Experience #2: “I got out to feel safe, then I couldn’t get back in.”
This is the classic trap: selling during a scary stretch brings immediate emotional relief. But then the investor faces a new
fearbuying back in. If the market rises, it feels “too late.” If it falls again, it feels like the fear was justified.
So they wait. And wait. Eventually, they re-enter when headlines improvewhich often means after a meaningful portion of the
rebound has already happened. This isn’t a character flaw; it’s how loss aversion works in the human brain.
Experience #3: “The middle made me restless.”
The middle is weirdly dangerous because it’s boring. No emergency. No euphoria. Just choppy, sideways movement and
endless opinions. That’s when investors start “improving” their portfolios: swapping funds, chasing last year’s winner,
or hoarding cash for the perfect moment. In practice, this often raises costs, taxes, and regret without reliably improving
outcomes. The investors who do best in the middle usually do the least: contribute consistently, rebalance calmly, and go live
their lives.
Experience #4: “Diversification felt dumb… right up until it felt brilliant.”
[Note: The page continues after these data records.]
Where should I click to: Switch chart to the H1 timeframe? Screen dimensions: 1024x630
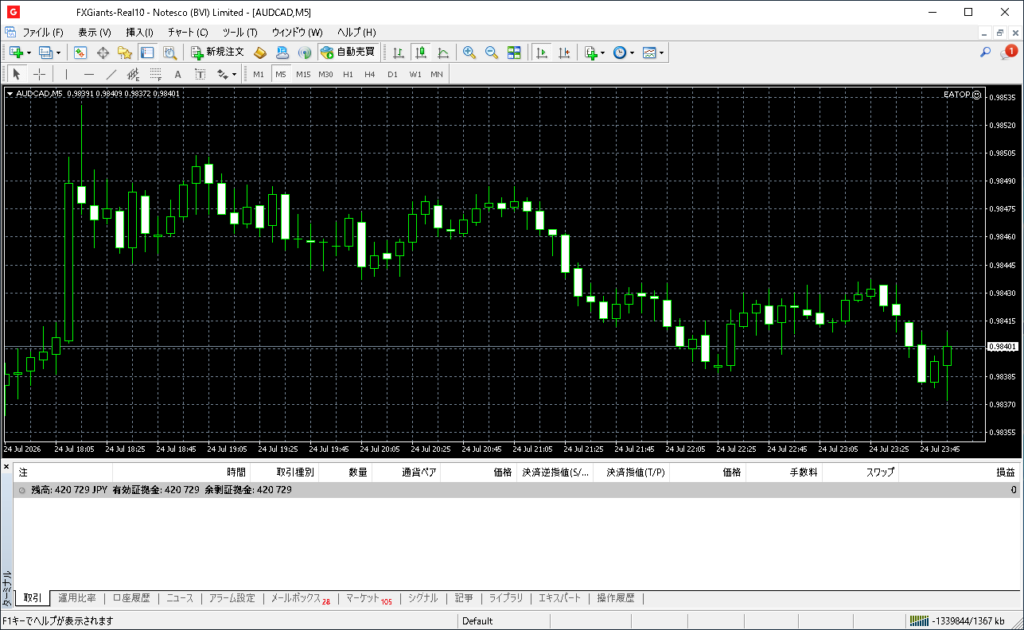tap(348, 74)
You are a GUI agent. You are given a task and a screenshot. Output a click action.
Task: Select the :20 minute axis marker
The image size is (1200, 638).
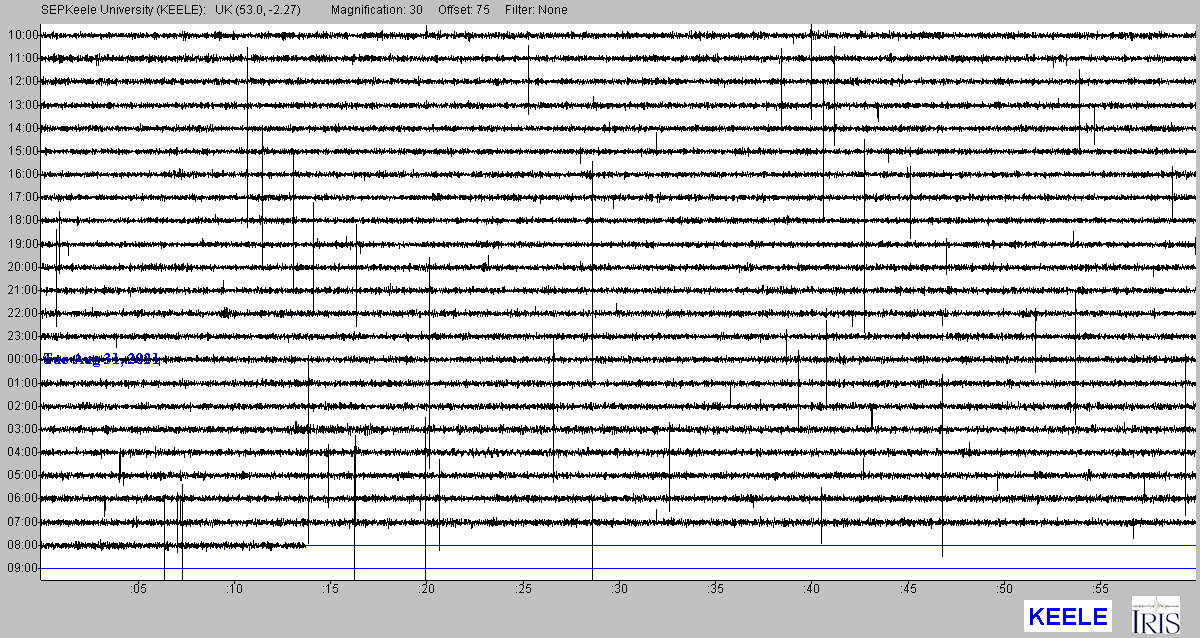coord(427,589)
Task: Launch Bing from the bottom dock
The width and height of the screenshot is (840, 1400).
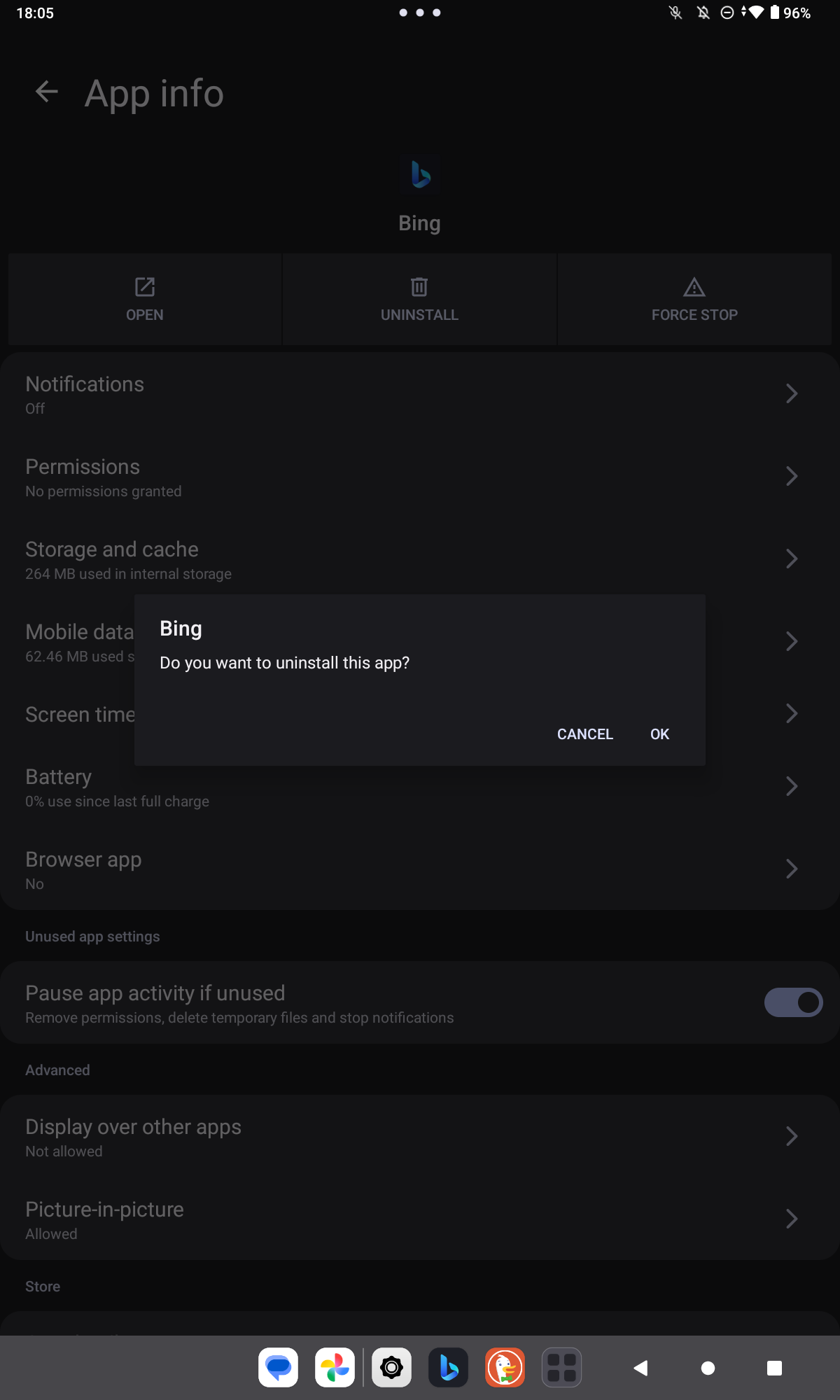Action: click(x=449, y=1367)
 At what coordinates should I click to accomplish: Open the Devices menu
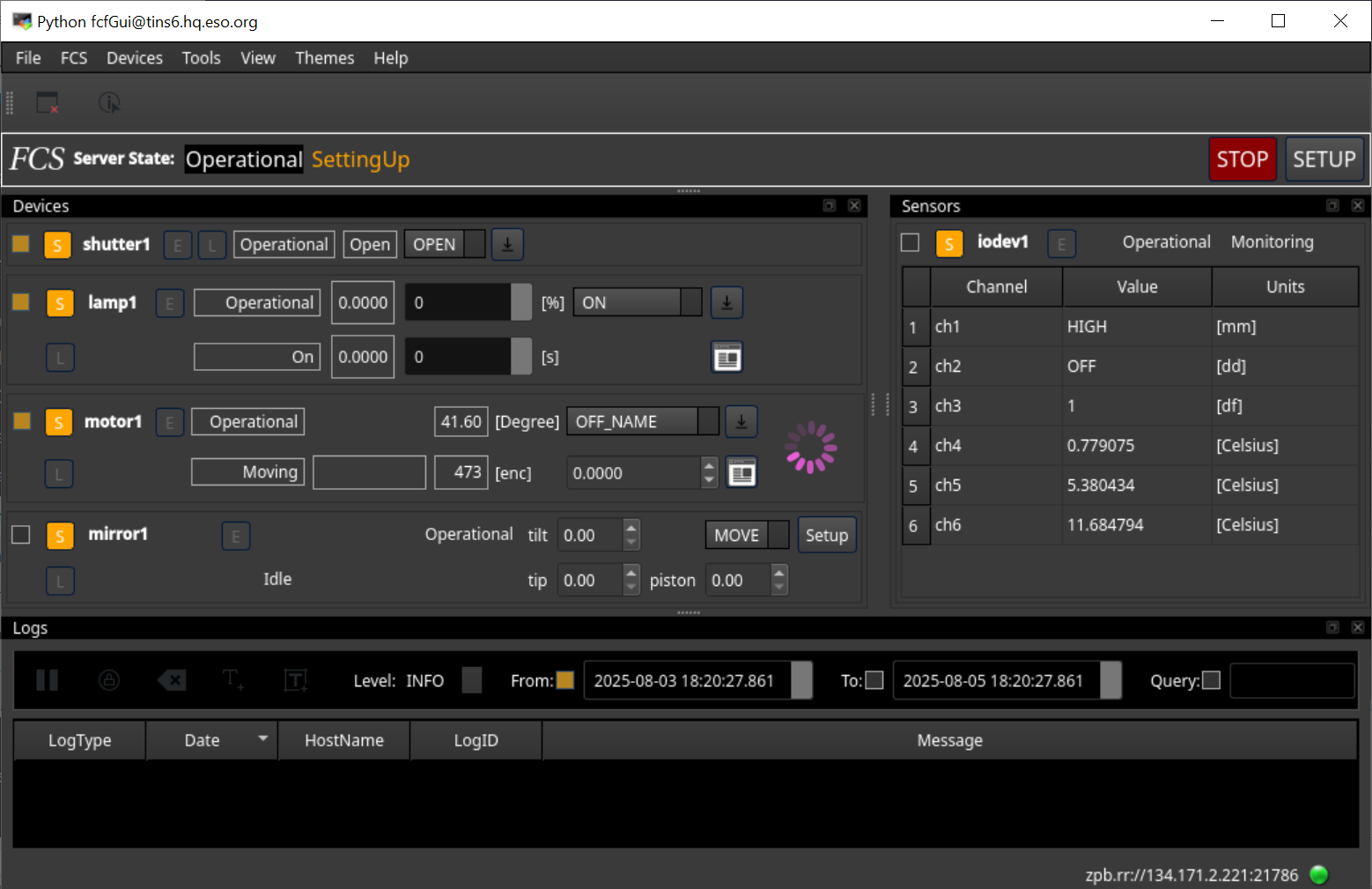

Diversification is the broccoli of investing: you rarely crave it, but it’s good for you. When one sector is on fire,
a diversified portfolio can feel “behind.” Then leadership changesoften suddenlyand diversification becomes the reason
an investor avoids catastrophic overexposure. The emotional challenge is accepting that diversification is designed to keep you
in the game, not to win every short-term popularity contest.
Experience #5: “My best decision was the one I didn’t make.”
Many long-term investors eventually realize their best “move” was not a move at all: continuing contributions through
uncomfortable markets, keeping a sensible allocation, and refusing to negotiate with daily headlines. It’s not flashy.
But it’s common senseand common sense scales beautifully over decades.